### Extract

········

The Emir, or Amir, of the State of Qatar () is the monarch and head of state of the country. He is also the commander-in-chief of the Armed Forces and guarantor of the Constitution. He holds the most powerful position in the country, and has a prominent role in foreign relations. 

The emirs are members of the House of Al Thani, whose origins are in the Banu Tamim, one of the largest tribes in the Arabian Peninsula. The present ruler is Tamim bin Hamad Al Thani, who succeeded on 25 June 2013.

Historical background
There have been eight rulers of Qatar, all members of the Al Thani family. Sheikh Mohammed bin Thani is recognised as the first ruler from 1851 when he achieved union of the country's tribes under his leadership.

Qatar became part of the Ottoman Empire in 1871, although Sheikh Mohammed retained control of its internal affairs. Following his army's victory at the Battle of Al Wajbah in March 1893, the second ruler Sheikh Jassim bin Mohammed Al Thani has been recognised as Founder of the State of Qatar, although it remained part of the Ottoman Empire until July 1913.

The Ottomans maintained a military presence in Qatar until August 1915 and Sheikh Abdullah bin Jassim Al Thani signed the Anglo-Qatari Treaty on 3 November 1916. Sheikh Abdullah was the Qatari ruler from 1913 to 1949 and is one of the few, including Queen Wilhelmina of the Netherlands, whose tenure extended through both world wars (1914–1945). Qatar's first oil well was drilled in October 1938 and oil was found at Dukhan in January 1940.

········

### Data shown

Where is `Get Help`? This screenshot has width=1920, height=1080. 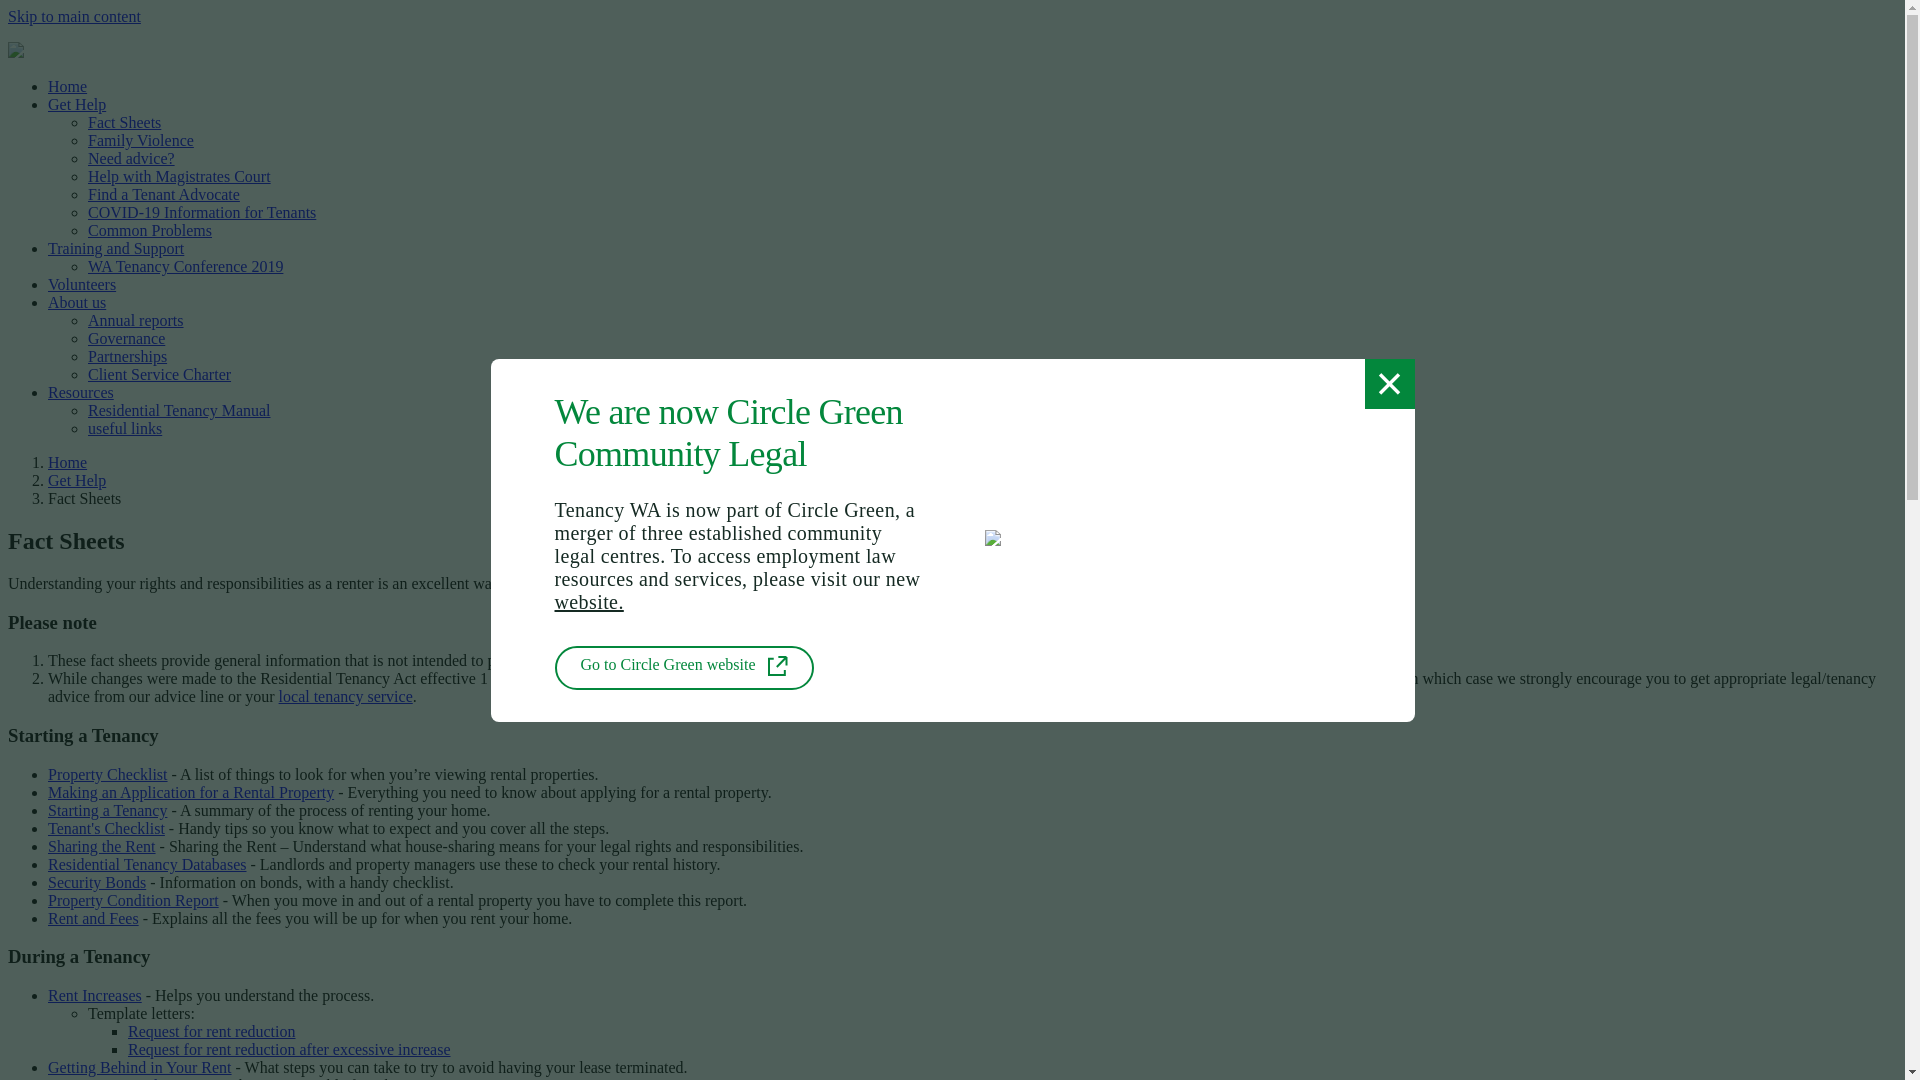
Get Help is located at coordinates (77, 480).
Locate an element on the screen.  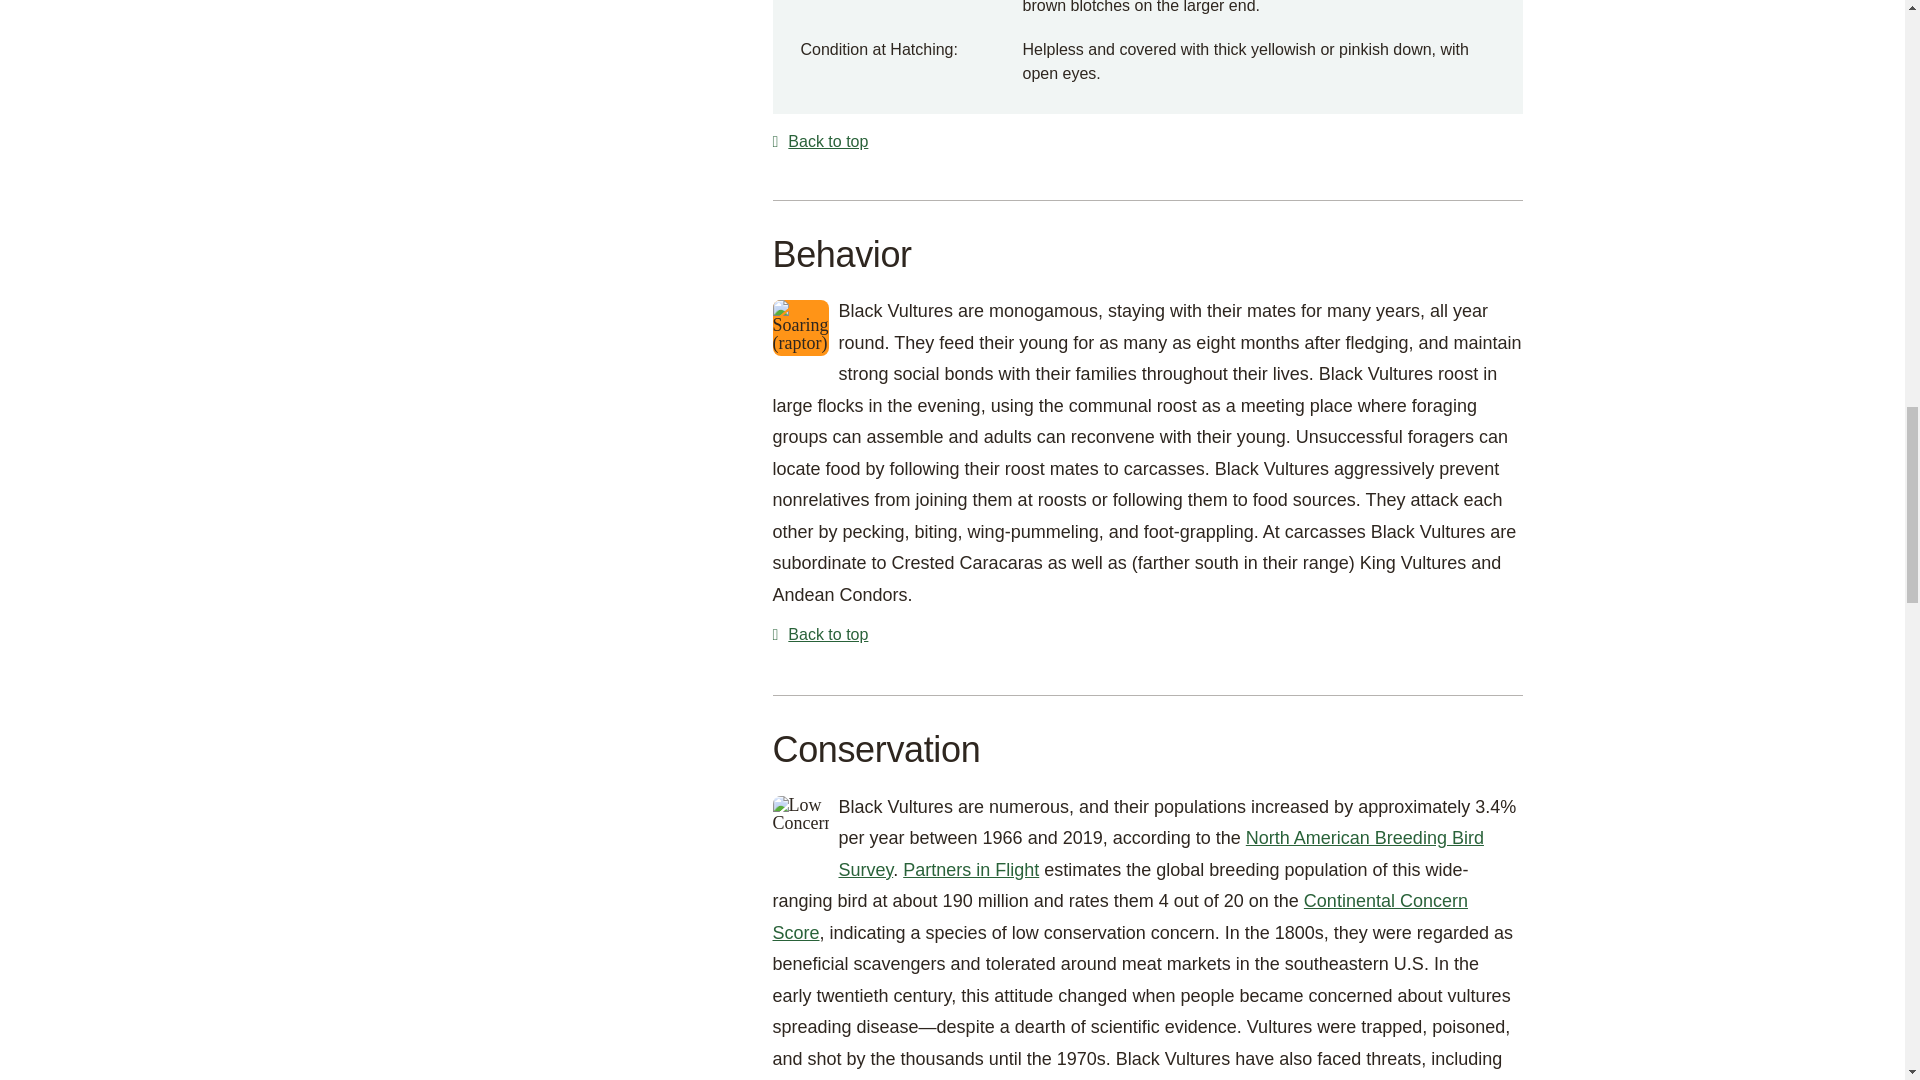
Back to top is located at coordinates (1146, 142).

········

### Directive 1
According to the passage on the Emir of Qatar, when was oil found at Dukhan?
### Directive 2
Decide whether each statement agrees with the passage on the Emir of Qatar, and give the passage's deciding words for each. (a) Qatar became part of the Ottoman Empire in 1871. (b) Qatar has had ten rulers. (c) Ottoman troops left Qatar in July 1913.
### Directive 3
Write the next part of the passage on the Emir of Qatar, starting after its final sentence.
The material plays no part in what you are asked to do here.

### Exercise output 1
January 1940

### Exercise output 2
(a) Yes: "Qatar became part of the Ottoman Empire in 1871"
(b) No: "There have been eight rulers of Qatar"
(c) No: "The Ottomans maintained a military presence in Qatar until August 1915"

### Exercise output 3
Qatar became an independent state on 3 September 1971 and, since then, the ruler has been styled Emir (Amir).

Succession
The permanent constitution of the state of Qatar published in 2005 dictates that the rule is hereditary and limited to descendants of Hamad bin Khalifa Al Thani. The order of succession in Qatar is determined by appointments within the House of Al Thani.

The former Emir of Qatar, Sheikh Hamad bin Khalifa Al Thani (), appointed his fourth son, Sheikh Tamim bin Hamad Al Thani (), as heir apparent on 5 August 2003, after his older son Sheikh Jassim bin Hamad bin Khalifa Al Thani (who held the position between 1996 and 2003) renounced his rights to the throne in favour of Sheikh Tamim.

Career
Sheikh Tamim bin Hamad Al Thani was commissioned as a second lieutenant in the Qatar Armed Forces upon graduation from Sandhurst. He became the heir apparent to the Qatar throne on 5 August 2003, when his elder brother Sheikh Jassim renounced his claim to the title. Since then he was groomed to take over rule, working in top security and economics posts. On 5 August 2003, he was appointed deputy commander-in-chief of Qatar's armed forces.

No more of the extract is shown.